▶ **Exercise details**
Here the job is to transcribe only the lines from the one containing "Open the Operations menu in menu bar" through the last line below, exactly as written; please leave out pictures.

[Saved data entries]
-----

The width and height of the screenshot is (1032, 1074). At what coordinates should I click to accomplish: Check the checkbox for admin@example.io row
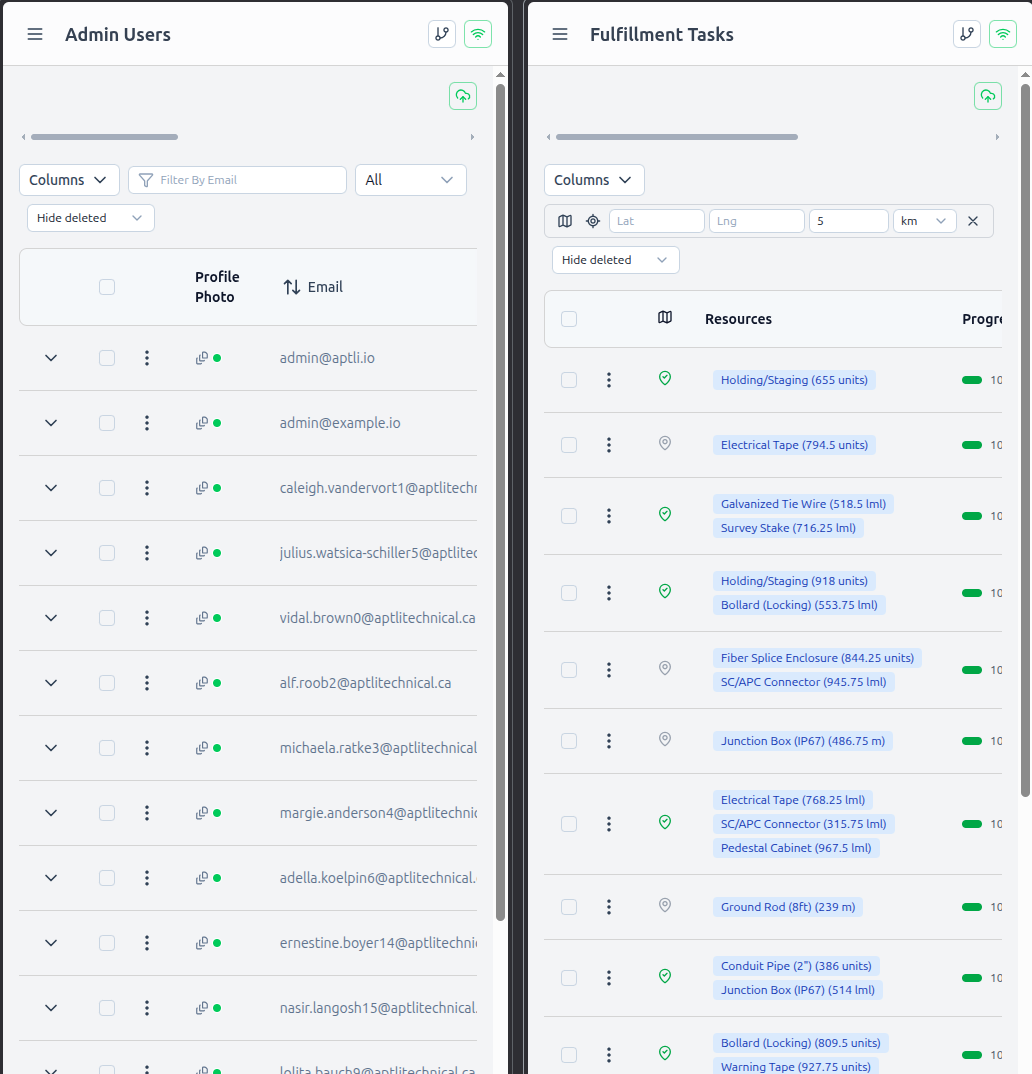click(x=107, y=423)

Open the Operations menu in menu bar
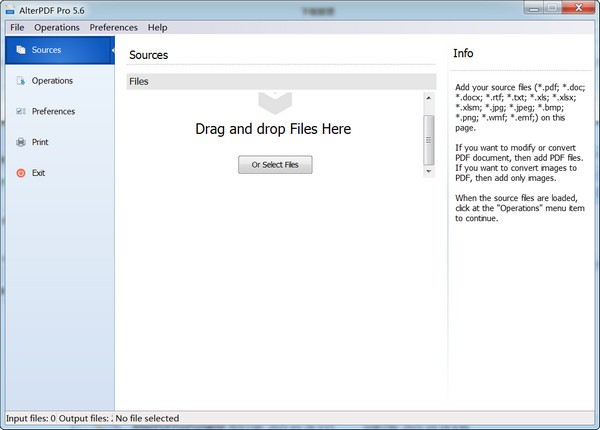click(x=56, y=27)
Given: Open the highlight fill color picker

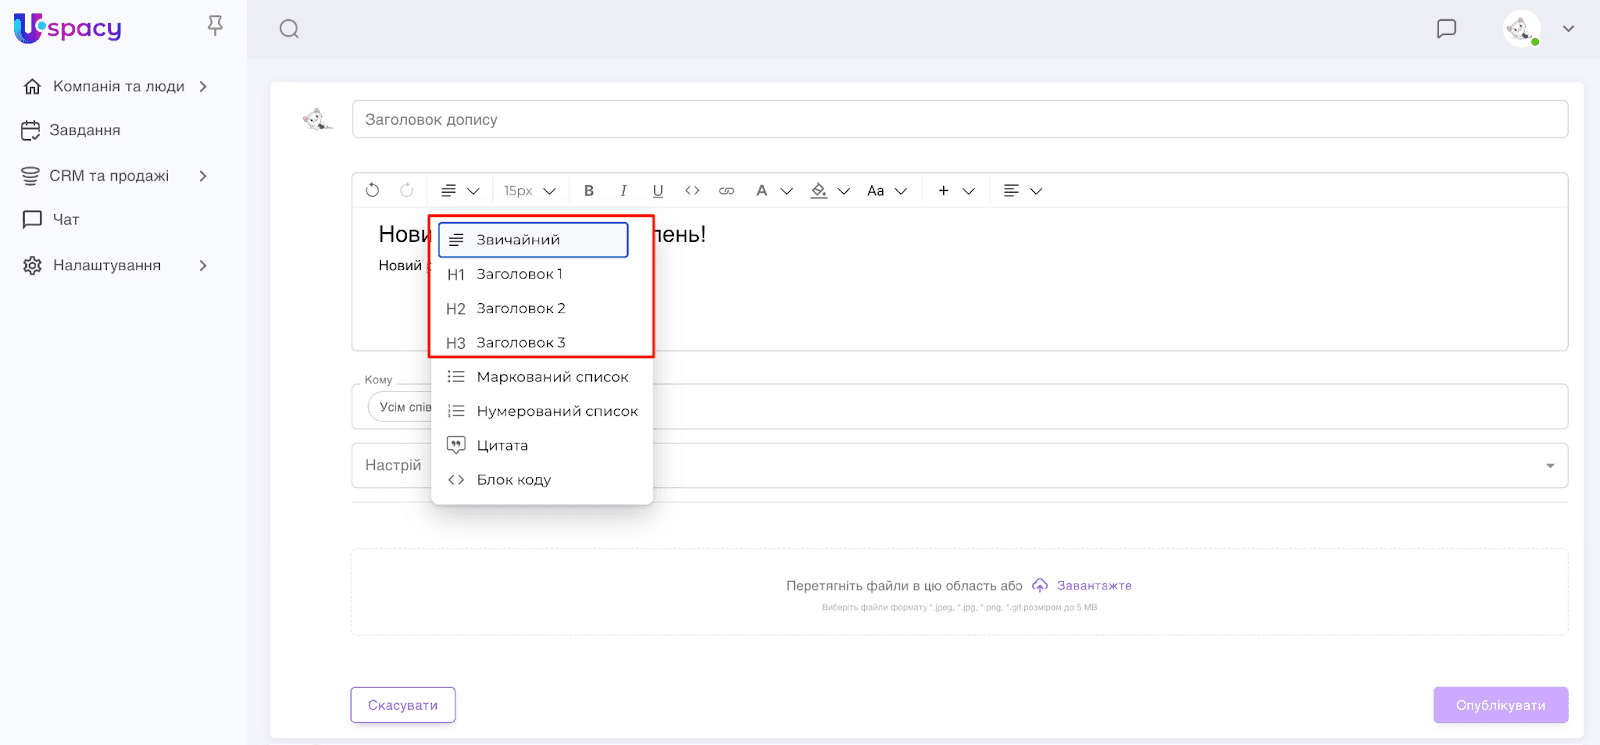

-----

▶ **Reply to the task**
Open the Operations menu in menu bar
click(x=56, y=27)
Given: Open the highlight fill color picker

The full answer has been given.